PRATIQUE A LEITURA ->
1) No trecho sobre a janela para a rua, quais são os tipos de janela que o narrador diz não interessar bem? Liste todos.
2) Segundo o trecho sobre a janela para a rua, onde se veem as janelas de conversação?

Fui eu que me aproximei demasiado de ti ou deixei-te aproximar em demasia?
Porventura amo-te mais do que deveria e no entanto sinto que te amo menos do que queria.


Em nota final: preparem a receita em lume brando, caso contrário para os mais incautos que abusam do lume forte, cuidado com as queimaduras. Depois não digam que não avisei. A proximidade queima.

uma janela para a rua


E uma casa nova significa uma vista nova, uma perspectiva modificada do mundo. Ou se calhar até acaba por ser a mesma, ligeiramente diferente, ligeiramente desfocada, ligeiramente retocada.
Donde estou abro uma janela. Não interessa bem de que tipo, se de guilhotina ou de batente, se de sacada ou de peito, ou mesmo uma serliana ou até uma termal. Gostava que fosse uma janela de conversação, como aquelas que a gente vê nos mosteiros, antigas, com acentos para duas pessoas, com segredos guardados nas pedras dos umbrais, próprias de quem ouve e cala. Mas ia ser sempre uma conversação solitária.

Debruço-me então sobre a janela. De facto, a paisagem não é assim tão diferente. Podemos mudar de lugar, mas o mundo só gira sobre si mesmo, e ignora-nos, como se ignora a quem é realmente insignificante.
A paisagem é a mesma paisagem banal. Nem as cores são Technicolor e brilhantes, nem os cães ladram afinados em Dó maior, nem os gelados sabem mais a chocolate, nem a relva é mais suave, nem as flores cheiram melhor...

A porta de trás dá para um outro lugar, e a paisagem não é assim tão diferente. Talvez fosse pedir um pouco demais, que com uma simples janela tudo mudasse, tudo se resolvesse. Talvez uma nova vista despertasse algo novo, mas também nem tudo é tão bom, nem tudo é tão mau.
Até gosto deste novo quadro, desta nova janela. Vou aqui ficar enquanto a noite cai, à espera que surjam primeiras estrelas no tecto celeste.
Mas eu até gostava mesmo era que fosse uma janela de conversação, era pena...

Entradas do conjunto de dados ->
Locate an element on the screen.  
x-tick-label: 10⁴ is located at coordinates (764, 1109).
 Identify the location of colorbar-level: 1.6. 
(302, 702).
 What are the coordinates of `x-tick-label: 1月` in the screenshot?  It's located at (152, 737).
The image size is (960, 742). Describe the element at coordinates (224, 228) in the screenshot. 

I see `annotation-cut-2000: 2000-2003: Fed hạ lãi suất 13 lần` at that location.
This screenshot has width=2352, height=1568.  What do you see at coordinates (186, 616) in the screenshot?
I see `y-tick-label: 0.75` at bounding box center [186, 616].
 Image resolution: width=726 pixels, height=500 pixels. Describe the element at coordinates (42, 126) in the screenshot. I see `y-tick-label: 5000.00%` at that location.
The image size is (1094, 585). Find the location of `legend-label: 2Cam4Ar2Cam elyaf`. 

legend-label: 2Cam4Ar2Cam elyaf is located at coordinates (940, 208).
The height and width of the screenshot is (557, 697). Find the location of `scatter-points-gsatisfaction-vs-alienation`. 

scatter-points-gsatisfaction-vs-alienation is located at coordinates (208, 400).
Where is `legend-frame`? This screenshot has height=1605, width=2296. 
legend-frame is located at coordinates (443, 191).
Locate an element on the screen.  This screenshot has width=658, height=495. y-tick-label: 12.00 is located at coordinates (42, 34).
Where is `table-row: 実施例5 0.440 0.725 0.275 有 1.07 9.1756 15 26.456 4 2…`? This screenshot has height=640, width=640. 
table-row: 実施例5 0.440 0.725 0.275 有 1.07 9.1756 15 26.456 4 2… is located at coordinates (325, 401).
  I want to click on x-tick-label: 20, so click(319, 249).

RESPOSTAS POR TAREFA ->
1) De guilhotina, de batente, de sacada, de peito, serliana e termal.

2) Nos mosteiros.